◆ Given instruction A
Answer these questions about the book review, one answer per line, marked the same way:
(i) How many books did the writer order through interlibrary loan last week?
(ii) Which publisher released the book, and in what year?
(iii) How many sisters does Rupinder have?

◆ Extract
========================================================================
Last week, I ordered four books via interlibrary loan. Two of them came in; I’m still waiting for the other two, and so I ordered four more yesterday. I try to read mostly adult titles during my library’s Summer Reading program- in the past, the sheet has said that only adult titles count, not YA. It doesn’t say that this year, so I’m letting one or two slip in there, but I’m mainly trying to keep to the spirit of it all. That said, most of the books at my library left on my TBR are YA, and I haven’t had a chance to head to an out-of-town library, which means *cue ominous music* I was left to wander the stacks without a list of books.
That’s not a bad thing, but sometimes I just wander and wander and get so overwhelmed by all the choices that I have no idea what to choose. And wandering the stacks was how I came upon On the Outside Looking Indian: How My Second Childhood Changed My Life by Rupinder Gill (Riverhead Books, 2011).
Rupinder’s parents were strict, so strict that she and her three sisters spent most of their childhood cleaning and watching TV, unable to leave their basement and participate in school activities or visit with friends. Dance lessons, field trips, class camping trips, piano lessons, sleepovers, all requests were denied for reasons both cultural and economic, leaving Rupinder and her sisters feeling alienated from their classmates for more than just being the only Indian faces in town. Turning 30, Rupinder begins to realize how few chances she had taken throughout her life, how small her life had become. Making a list of all the things she’d wanted to do during her childhood but hadn’t been able to, she sets forth to finally tackle some of those things.
Tap class. Swimming lessons. Getting a dog. A Disney vacation, a move to a big city, attending camp and a sleepover. Rupinder’s life slowly fills throughout the year, and she begins to bloom with newfound self-confidence and understanding of some of her parents’ past reasoning. It’s not perfect: swimming is scary, she comes to the conclusion that maybe her parents were right about getting a dog (no worries here, the majority of her dog experience comes from dogsitting her sister’s dog, not getting her own and then regretting it. Getting a pet is something she puts a lot of consideration into, moreso than most pet owners, I think!), and she takes a few leaps that will change everything, but it’s worth it. Reliving the childhood she never had forces Rupinder out of the box she’d become far too comfortable in.
========================================================================
◆ Input rows
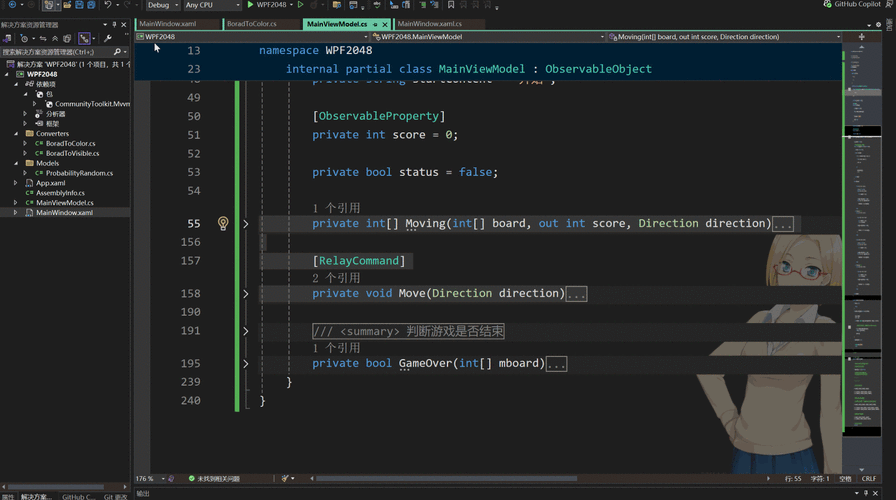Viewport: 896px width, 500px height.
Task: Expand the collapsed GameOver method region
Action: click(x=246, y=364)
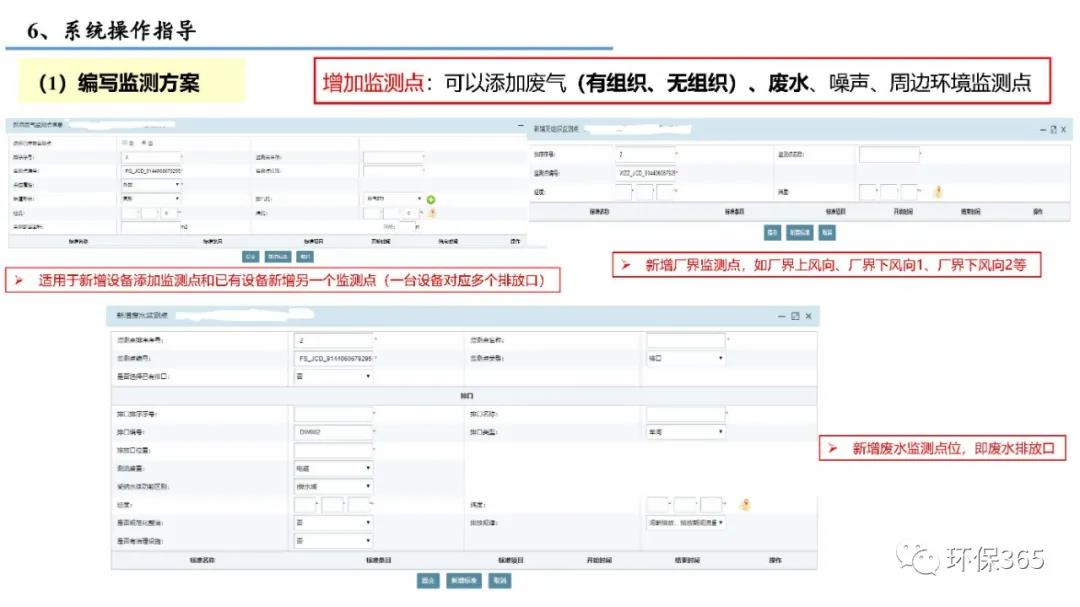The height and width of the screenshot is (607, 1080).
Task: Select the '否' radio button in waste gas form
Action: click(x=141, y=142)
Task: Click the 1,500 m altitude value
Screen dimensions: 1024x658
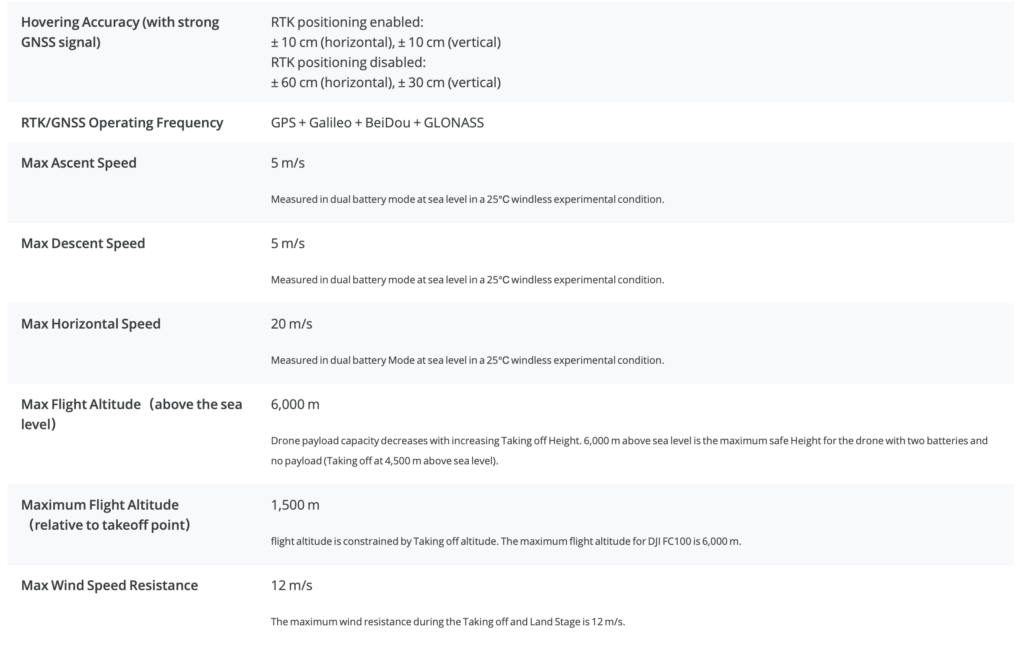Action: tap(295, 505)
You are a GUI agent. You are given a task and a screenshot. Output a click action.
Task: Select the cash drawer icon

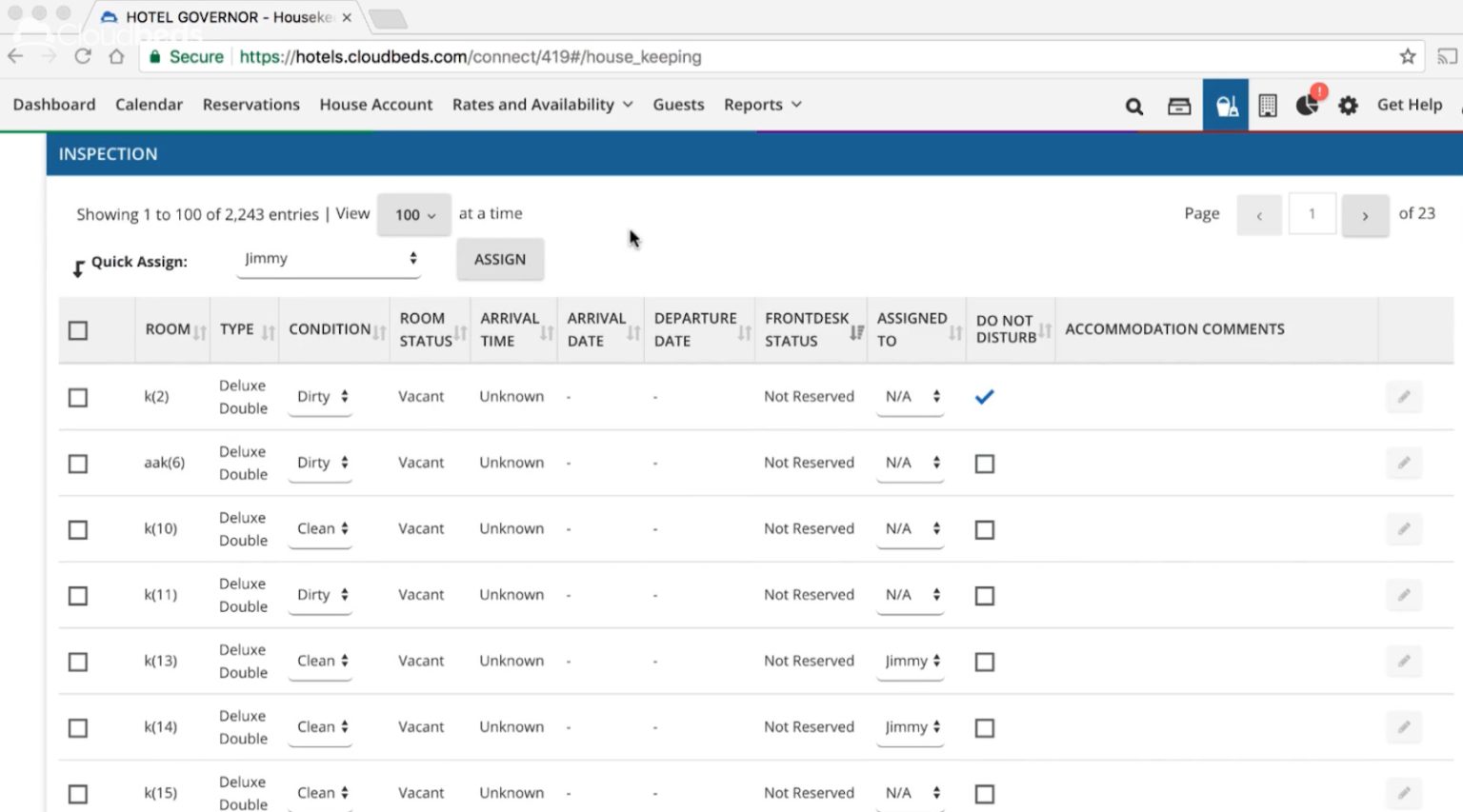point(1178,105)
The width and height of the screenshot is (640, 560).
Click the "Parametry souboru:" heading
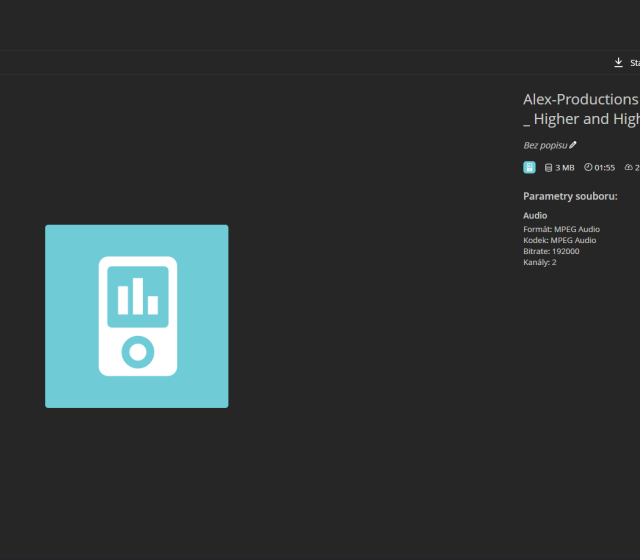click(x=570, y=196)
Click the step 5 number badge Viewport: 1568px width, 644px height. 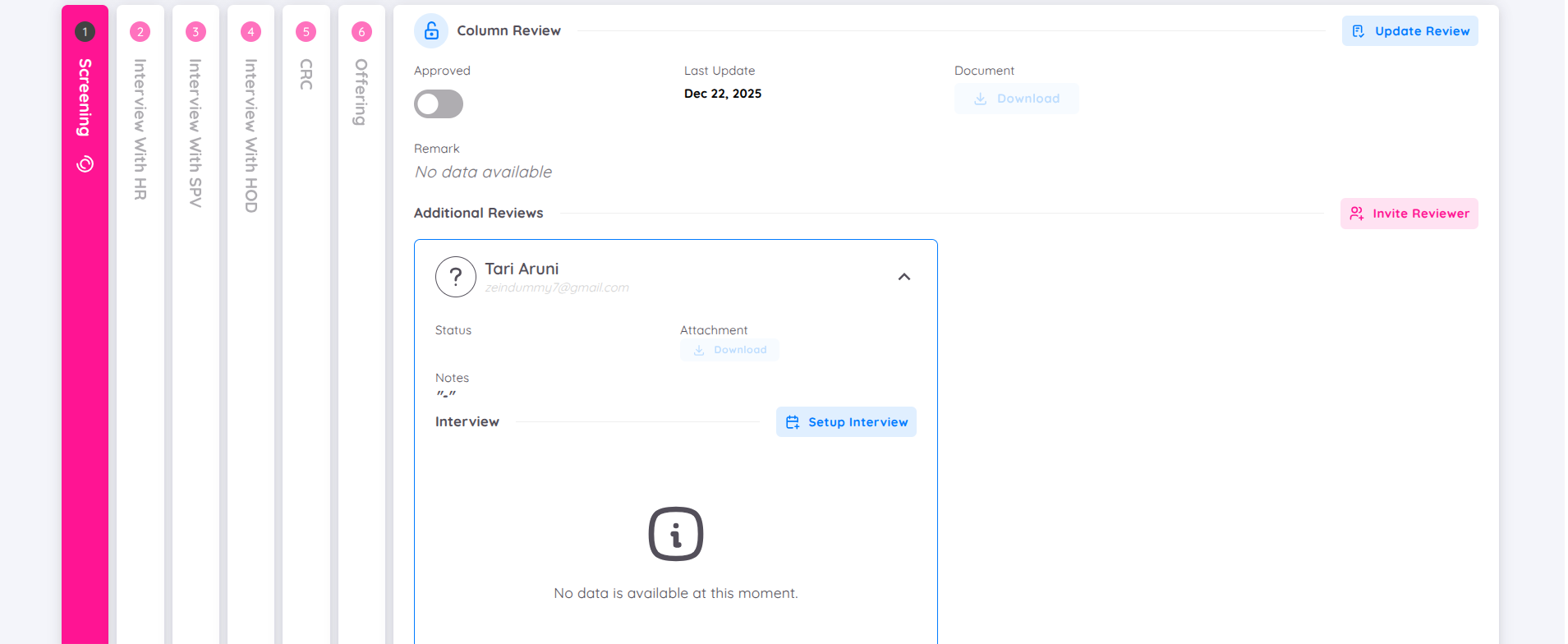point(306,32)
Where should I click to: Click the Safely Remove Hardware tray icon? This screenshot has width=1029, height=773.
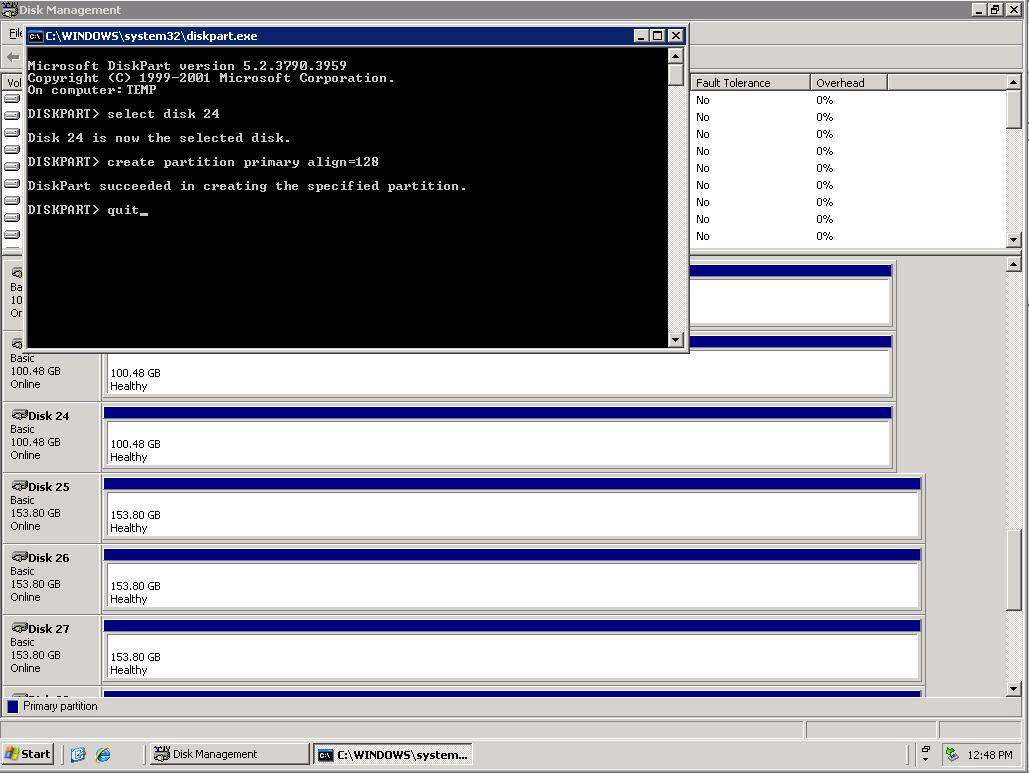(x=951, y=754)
========================================================================
◆ Given instruction B
Copy the lines of the records word for word, starting at the line that contains "Task: Click the 1,500 m altitude value" and ending after the line that contains "click(x=570, y=196)". Leave out the pictures.

◆ Task response A
(i) Four.
(ii) Riverhead Books, 2011.
(iii) Three.

◆ Task response B
Task: Click the 1,500 m altitude value
Screen dimensions: 1024x658
Action: tap(295, 505)
You are a GUI agent. You are given a task and a screenshot. Output a click action.
Task: Select the cash drawer icon

point(1178,105)
The width and height of the screenshot is (640, 560).
Click the "Parametry souboru:" heading
click(x=570, y=196)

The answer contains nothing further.